Spring wildlife in Buttermere Valley
A bright blue sky, a fresh breeze and sunlight making the new leaves shine like green gems. When Spring arrives in the Buttermere Valley it brings a real feeling of change to the landscape (even though the tops might have a dusting of snow well into April).
Spring is a great time for wildlife watching in the valley.
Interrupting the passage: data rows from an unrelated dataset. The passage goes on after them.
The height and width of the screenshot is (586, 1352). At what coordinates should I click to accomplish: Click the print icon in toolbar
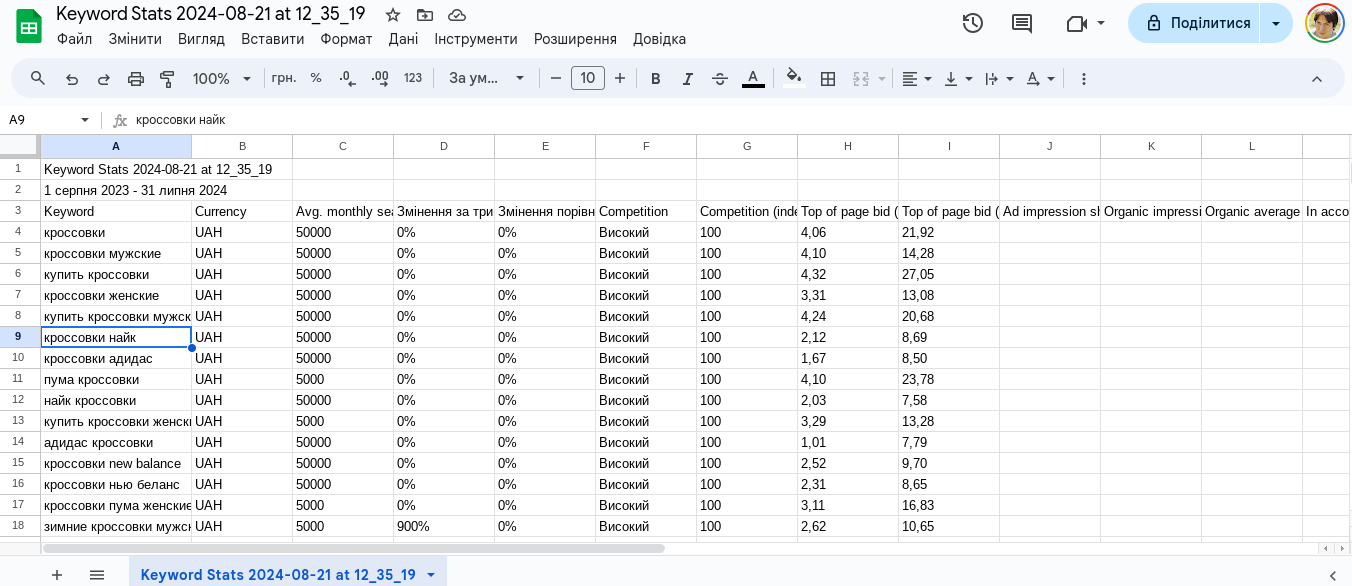coord(136,79)
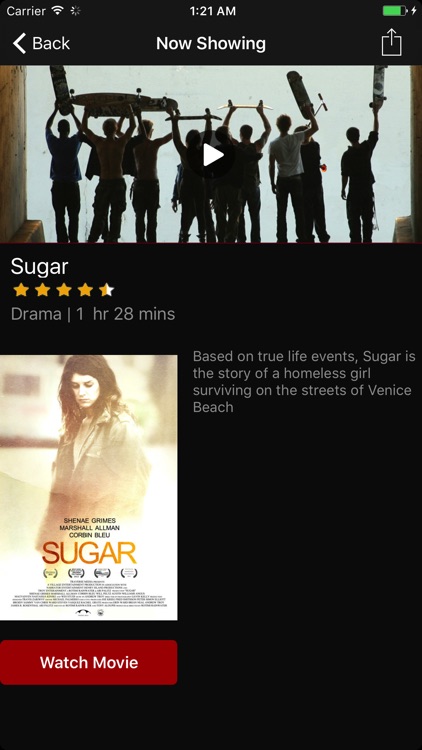Tap the share icon in navigation bar
The height and width of the screenshot is (750, 422).
pyautogui.click(x=391, y=43)
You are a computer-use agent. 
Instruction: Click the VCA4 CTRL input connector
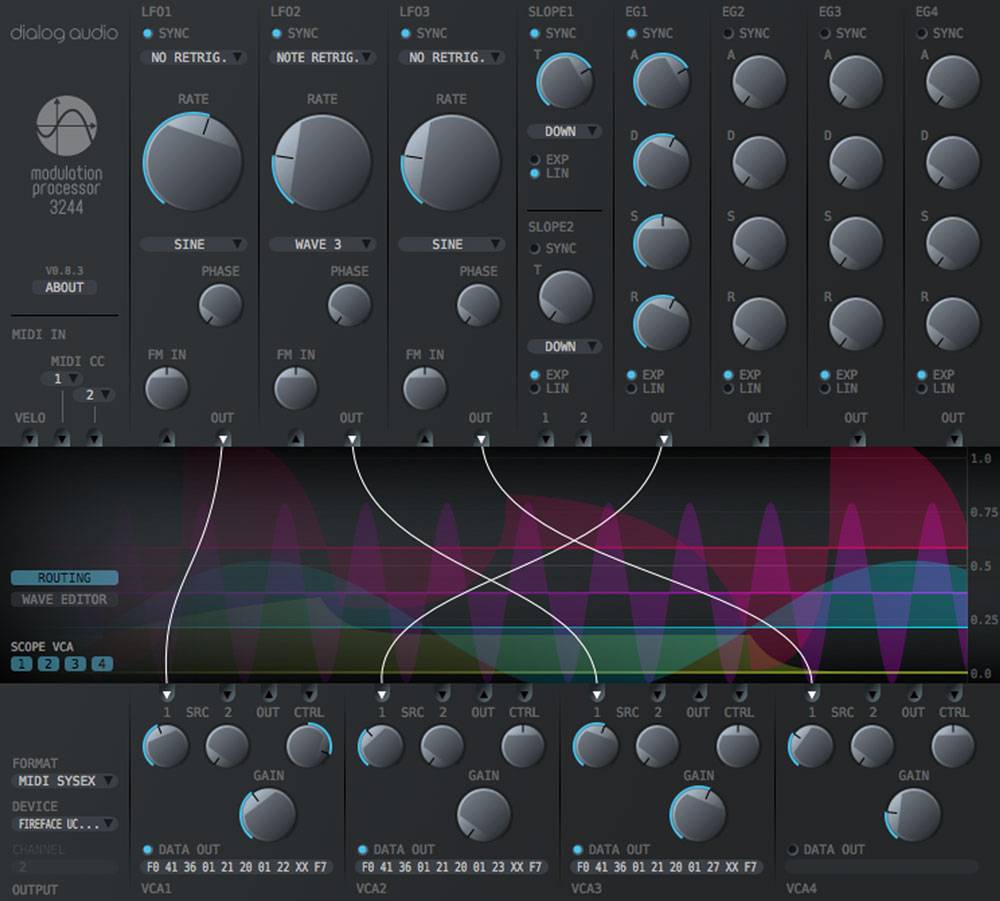[954, 693]
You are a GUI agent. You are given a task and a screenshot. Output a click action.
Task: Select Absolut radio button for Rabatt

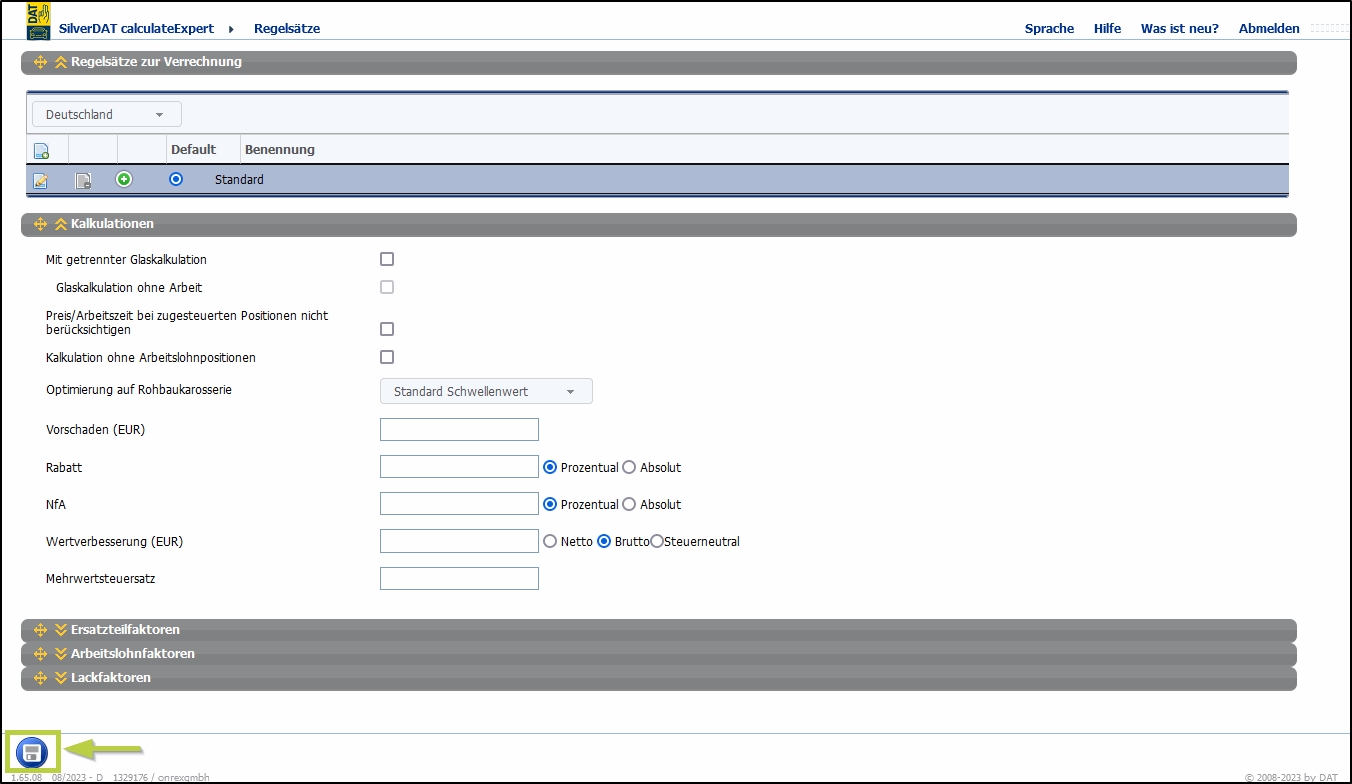[629, 467]
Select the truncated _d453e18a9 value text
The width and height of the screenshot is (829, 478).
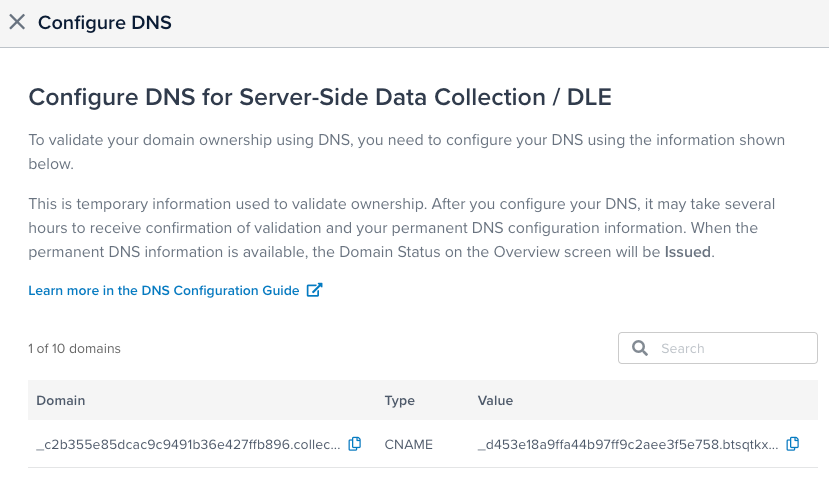(628, 444)

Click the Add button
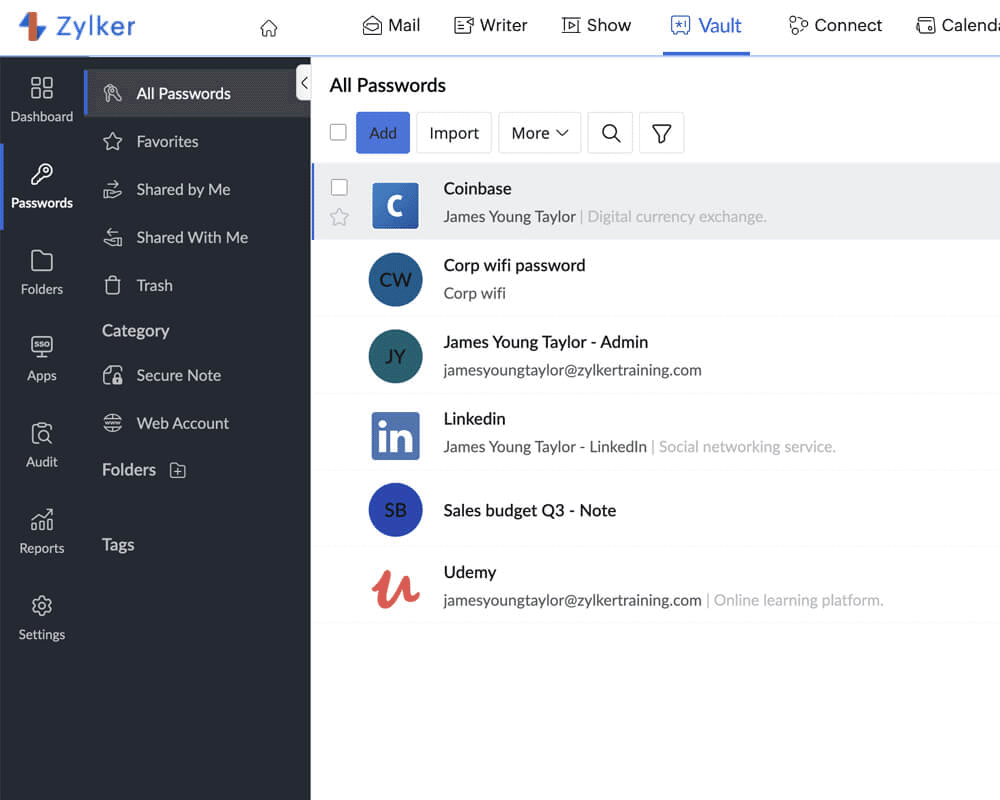[382, 132]
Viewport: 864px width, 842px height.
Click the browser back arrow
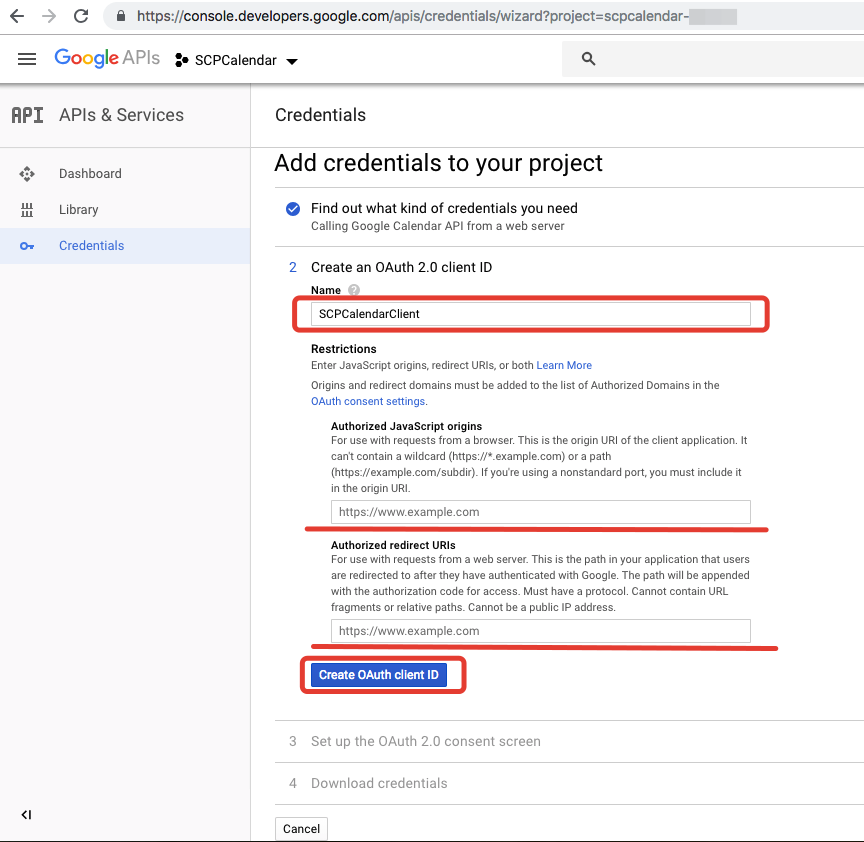click(x=17, y=16)
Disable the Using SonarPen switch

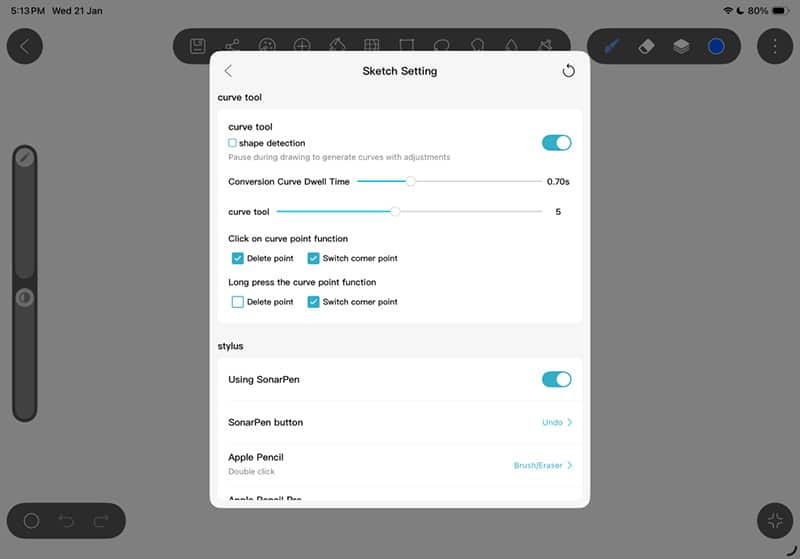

Nesting birds are active to the point of being frantic, providing food for their demanding young.
While they’re a little less aware of humans, you can see some amazing sights if you’re still and quiet – like the ones captured on camera by volunteer Jim Bebbington in the video above.
" Where else do you get the wonderful scenery, the variety of wildlife and ease of access as in the Lake District?"
Path closes for nesting birds
If you’re planning to walk round the lake at Buttermere, keep in mind that each spring we close a short stretch of permissive footpath along the north edge of the lake from the beginning of April through to the end of June to provide a sanctuary for nesting sandpipers.
Sandpipers lay their speckled eggs directly onto the lakeshore shingle and that makes the eggs and the chicks really vulnerable to disturbance by dogs and humans.
Closing this ¼ mile (400m) stretch of footpath gives the birds a better chance to rear their young and is part of our conservation work to balance the needs of people and wildlife in this beautiful and sensitive area.
You can still walk all round the lake, but you’ll need to decide whether you’re going clockwise or anticlockwise before you leave Buttermere village.
Download the PDF map to see how the path closure will affect your route.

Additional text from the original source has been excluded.